## Begin Provided text

Copyright Notice

This text is copyright by CMP Media, LLC, and is used with their permission. Further distribution or use is not permitted.

This text has appeared in an edited form in SysAdmin/PerformanceComputing/UnixReview magazine. However, the version you are reading here is as the author originally submitted the article for publication, not after their editors applied their creativity.

Please read all the information in the table of contents before using this article.

Unix Review Column 28 (Oct 1999)

[suggested title: Compiling Regular Expressions]

Perl's regular expressions set Perl apart from most other scripting languages. Some features (like the positive and negative lookahead, and the optional lazy evaluation of multipliers) make matching troublesome strings trivial in Perl. This power has not gone unnoticed by the open software community -- a package called PCRE available on the net (use your favorite search engine) claims to implement ``a regular expression matching engine that's compatible with Perl 5.004's syntax''.

## End Provided text

§ Short problem 1:
Write out the Unix Review column on Perl regular expressions in full, word for word.

## Begin Material shown

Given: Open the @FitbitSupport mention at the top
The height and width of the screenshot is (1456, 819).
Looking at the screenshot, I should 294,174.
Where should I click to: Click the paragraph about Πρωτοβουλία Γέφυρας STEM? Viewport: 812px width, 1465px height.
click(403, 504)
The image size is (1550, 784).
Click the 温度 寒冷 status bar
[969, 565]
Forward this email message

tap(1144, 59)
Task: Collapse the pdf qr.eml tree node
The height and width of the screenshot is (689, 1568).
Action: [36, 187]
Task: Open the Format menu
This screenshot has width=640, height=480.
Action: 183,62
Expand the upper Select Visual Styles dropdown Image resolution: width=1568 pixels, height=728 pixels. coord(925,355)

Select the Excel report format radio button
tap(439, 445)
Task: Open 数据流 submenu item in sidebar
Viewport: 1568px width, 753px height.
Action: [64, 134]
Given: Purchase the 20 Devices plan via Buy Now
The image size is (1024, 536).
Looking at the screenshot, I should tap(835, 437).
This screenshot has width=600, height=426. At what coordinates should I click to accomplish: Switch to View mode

## End Material shown

§ Short problem 2:
In the rows, begin at the line that has "The image size is (1550, 784)." and stop after the last row. Return only those lines with "radio button" changed to "option button" and nothing else altered.

§ Task solution 1:
Copyright Notice

This text is copyright by CMP Media, LLC, and is used with their permission. Further distribution or use is not permitted.

This text has appeared in an edited form in SysAdmin/PerformanceComputing/UnixReview magazine. However, the version you are reading here is as the author originally submitted the article for publication, not after their editors applied their creativity.

Please read all the information in the table of contents before using this article.

Unix Review Column 28 (Oct 1999)

[suggested title: Compiling Regular Expressions]

Perl's regular expressions set Perl apart from most other scripting languages. Some features (like the positive and negative lookahead, and the optional lazy evaluation of multipliers) make matching troublesome strings trivial in Perl. This power has not gone unnoticed by the open software community -- a package called PCRE available on the net (use your favorite search engine) claims to implement ``a regular expression matching engine that's compatible with Perl 5.004's syntax''.

§ Task solution 2:
The image size is (1550, 784).
Click the 温度 寒冷 status bar
[969, 565]
Forward this email message

tap(1144, 59)
Task: Collapse the pdf qr.eml tree node
The height and width of the screenshot is (689, 1568).
Action: [36, 187]
Task: Open the Format menu
This screenshot has width=640, height=480.
Action: 183,62
Expand the upper Select Visual Styles dropdown Image resolution: width=1568 pixels, height=728 pixels. coord(925,355)

Select the Excel report format option button
tap(439, 445)
Task: Open 数据流 submenu item in sidebar
Viewport: 1568px width, 753px height.
Action: [64, 134]
Given: Purchase the 20 Devices plan via Buy Now
The image size is (1024, 536).
Looking at the screenshot, I should tap(835, 437).
This screenshot has width=600, height=426. At what coordinates should I click to accomplish: Switch to View mode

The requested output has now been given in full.